Problem details: Translate this sentence from the text on hospice medical staffs into Spanish: "The strategy of hospices building medical staffs is a recent and uncommon practice."

Document text:
..........

Building Blocks of a High-Performing Hospice Medical Staff

I'm asked from time to time what makes for a better- performing hospice medical staff. I'm unsure that there is a straightforward answer. The strategy of hospices building medical staffs is a recent and uncommon practice. Uncommon because the median daily census (in 2010) of U.S. hospices was just over 50, and more than three-quarters of hospices admitted fewer than 500 patients annually. Hardly sufficient scale to employ a single full-time physician, let alone a medical staff of five or more. By one rule of thumb oft cited for physician staffing levels (1 FTE per 100 ADC), only 18% of the U.S. hospices would consider employing a full-time HPM physician.
Those who have closely followed other health care sectors, such as home health and infusion therapy, are quick to point out that consolidation swept rapidly through these sectors once reimbursement was tightened or reformed, and sub-scale agencies found that size did indeed matter. Will hospices follow a similar pattern? I wouldn't want to wager a hospice's existence against it. So the hospices of the future will likely be larger. And with size comes the need for a medical staff structure that enables access and quality.

The structure may vary from hospice to hospice, but most will arrive at the right structure by careful and thoughtful building of the medical staff. Here follows, from our study, the eight building blocks.

  • Create full-time “blended” practice opportunities that attract and retain HPM physicians
  • Develop bench strength to account for volume fluctuations, departures, back-up coverage
  • Amass “intellectual capital” for an infrastructure that supports an effective and efficient medical staff
  • Deploy hybrid compensation models to align physician and hospice incentives, and reassess at least annually
  • Maintain relentless focus on capturing information on physician activity to provide timely and constructive feedback and aid performance management
  • Clearly articulate expectations among medical staff practitioners, medical leadership, and hospice management
  • Create virtual organizational structure to extend influence of medical staff into greater community to reduce fragmentation of late-life care
  • Foster an unswerving commitment to performance improvement to minimize inappropriate practice variation, reduce regulatory risk, and win the confidence of referring sources.

We'll examine, over the coming months, each of these building blocks with a little more precision. As always, your comments are invited.

..........

Extracted material:
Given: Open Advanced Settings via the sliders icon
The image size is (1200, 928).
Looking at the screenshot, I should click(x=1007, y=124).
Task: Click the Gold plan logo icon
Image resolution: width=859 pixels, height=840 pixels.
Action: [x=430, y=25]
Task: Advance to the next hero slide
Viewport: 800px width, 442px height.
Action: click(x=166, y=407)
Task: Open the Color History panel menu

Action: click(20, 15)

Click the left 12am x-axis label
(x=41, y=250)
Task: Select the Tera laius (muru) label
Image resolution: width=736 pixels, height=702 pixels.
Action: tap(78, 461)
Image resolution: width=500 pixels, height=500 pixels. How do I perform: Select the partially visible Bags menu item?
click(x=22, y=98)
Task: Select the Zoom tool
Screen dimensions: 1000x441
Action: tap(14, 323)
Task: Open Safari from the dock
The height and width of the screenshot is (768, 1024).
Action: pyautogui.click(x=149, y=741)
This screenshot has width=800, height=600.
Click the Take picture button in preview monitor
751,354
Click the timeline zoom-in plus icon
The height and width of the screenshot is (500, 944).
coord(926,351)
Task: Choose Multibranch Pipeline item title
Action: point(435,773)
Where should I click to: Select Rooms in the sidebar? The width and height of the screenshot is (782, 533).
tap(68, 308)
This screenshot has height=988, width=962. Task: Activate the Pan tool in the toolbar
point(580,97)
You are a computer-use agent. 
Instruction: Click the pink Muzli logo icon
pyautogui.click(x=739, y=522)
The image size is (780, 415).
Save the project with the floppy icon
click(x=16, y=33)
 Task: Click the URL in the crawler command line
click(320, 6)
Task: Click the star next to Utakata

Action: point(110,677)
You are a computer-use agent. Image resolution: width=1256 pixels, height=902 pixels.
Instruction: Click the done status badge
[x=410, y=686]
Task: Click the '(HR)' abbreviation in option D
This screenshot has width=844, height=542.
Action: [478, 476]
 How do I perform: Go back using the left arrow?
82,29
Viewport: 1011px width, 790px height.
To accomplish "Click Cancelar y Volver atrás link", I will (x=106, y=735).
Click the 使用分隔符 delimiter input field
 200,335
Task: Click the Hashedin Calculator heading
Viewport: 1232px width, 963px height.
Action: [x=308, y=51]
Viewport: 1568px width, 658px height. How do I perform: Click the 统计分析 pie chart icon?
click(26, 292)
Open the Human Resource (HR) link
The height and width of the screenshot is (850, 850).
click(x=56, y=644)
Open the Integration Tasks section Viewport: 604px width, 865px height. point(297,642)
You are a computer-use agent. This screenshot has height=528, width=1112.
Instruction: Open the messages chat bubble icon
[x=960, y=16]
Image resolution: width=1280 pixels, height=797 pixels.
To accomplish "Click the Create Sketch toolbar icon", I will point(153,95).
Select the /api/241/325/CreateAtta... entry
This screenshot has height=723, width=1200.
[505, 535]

..........

Written answer: La estrategia de que los hospicios conformen equipos médicos es una práctica reciente y poco común.